Editorial
Concentrate on big picture
Monday 26th July, 2021
The tragic death of Ishalini, 16, who was slaving away at a politician’s house, and the resultant public outrage have galvanised the government, a section of the Opposition, the National Child Protection Authority (NCPA), the police, etc. The NCPA has reportedly undertaken a mission to search for the poor children employed as domestic workers and take action against their employers. Sadly, a hapless child had to die a painful death for these institutions to swing into action.
It may not be difficult to find underage domestic workers if the public fully cooperates with the NCPA and the police, and the assistance of the Grama Niladaris is enlisted for the task. But tracing these children alone is not the solution to the vexed problem of child labour.
Who will ensure that the children to be saved are fed, clothed and educated? Most of the existing children’s homes are not run properly, and there are various allegations against them including child abuse. The media has reported numerous such instances. These institutions must be developed, managed properly and monitored regularly. There is bound to arise a need for many more such institutions to accommodate former child workers to be placed into protective custody. There is no way the children saved from semi-slavery can be reunited with their parents who are too poor to look after them. One only hopes this aspect of the problem has been taken into consideration by the authorities tasked with protecting children.
Most child workers are from the plantation community, and this is an indictment of the estate sector political parties and trade unions. The politicians representing the plantation workers are conducting protests and calling for action against those responsible for Ishalini’s death. But the problem of plantation children being taken to other parts of the country as domestic workers is as old as the hills. The protesting politicians should be asked what they have done all these years to obviate the factors that have brought about this unfortunate situation. The root-cause of child labour is abject poverty, especially in the plantation sector, and it has gone unaddressed all these years. Have the politicians who go places thanks to the poor plantation workers’ votes ever taken up the issue of child labour, in Parliament or elsewhere? They seem to have refrained from improving the plantation community’s lot lest they should lose a block vote. One’s gorge rises when these politicians pretend to be the saviours of the plantation workers and their children, and stage protests. They must be ashamed of themselves.

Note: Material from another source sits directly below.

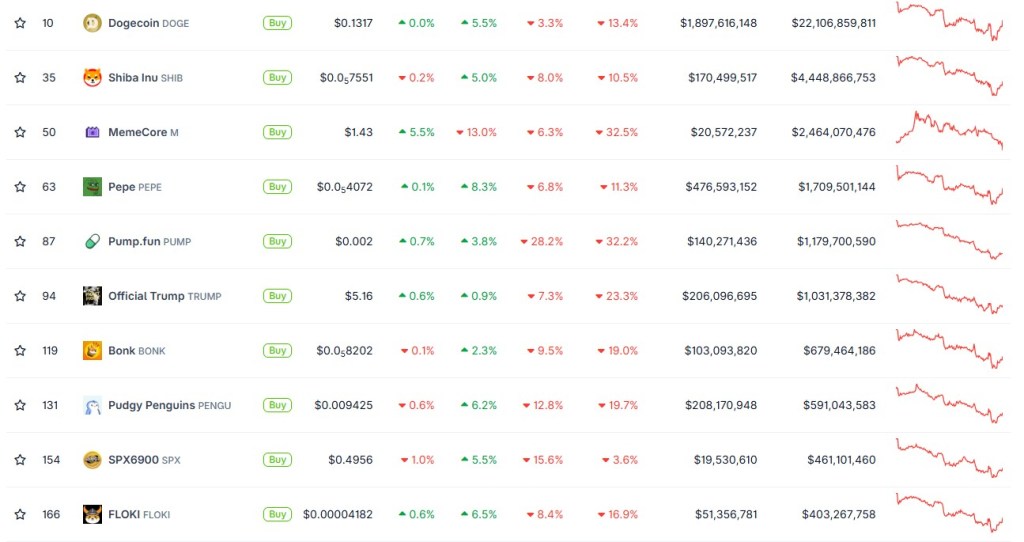View the Dogecoin 7-day sparkline chart

[949, 21]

The same goes for other political parties and their leaders who are beating their chests in public. A prominent local government member of the ruling SLPP is among those who raped an underage girl recently. The present-day leaders also have a history of shielding rapists and other such anti-social elements. One of the first few things the UNP did after its mammoth electoral victory, in 1977, was to grant a presidential pardon to a convicted rapist serving a jail term for harming a teenage girl. The JVP, which is demanding stern action against those who employ children as domestic workers, had no qualms about using children in its abortive uprising in the late 1980s. Children were made to deliver ‘chits’ with which the JVP had shops closed, and many of them perished at the hands of those who unleashed state terror. Some TNA politicians have also demanded justice for Ishalini, but they unflinchingly supported the LTTE, which forcibly recruited children, who ended up serving as cannon fodder.
Besides the underage domestic workers, there are tens of thousands of forgotten children suffering in silence. They have dropped out of school due to poverty and are helping their parents eke out a living. These children, too, must be traced and looked after.

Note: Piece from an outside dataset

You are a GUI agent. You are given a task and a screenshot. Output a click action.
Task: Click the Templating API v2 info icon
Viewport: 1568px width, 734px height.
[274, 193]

A country study conducted by UNICEF on the out-of-school children (OOSC) in Sri Lanka has revealed that the lower-secondary-school-age children at risk of dropping out are more likely to be boys than girls. Involvement in child labour, the UNICEF report says, puts children at risk of dropping out; however, by this age, many working children have already become OOSC. “There are more overage boys than girls in lower secondary school and repetition rates are higher for boys than for girls. Current dropout rates for lower-secondary-school-age children climb from 1.0 percent for 10-year-olds to 5.1 percent for 13-year-olds.”
Thus, it may be seen that the efforts currently being made to tackle the problem of child labour amount to only scratching the surface of the problem, and they are also likely to be abandoned when another mega issue crops up, eclipsing that of Ishalini’s tragic end. What is urgently needed is to prepare a national strategy to remove the scourge of child slavery. This is what Parliament should be doing at present. Instead, it is expending its time and energy on other matters such as the recent no-faith motion and a bill to be taken up soon to promote private university education.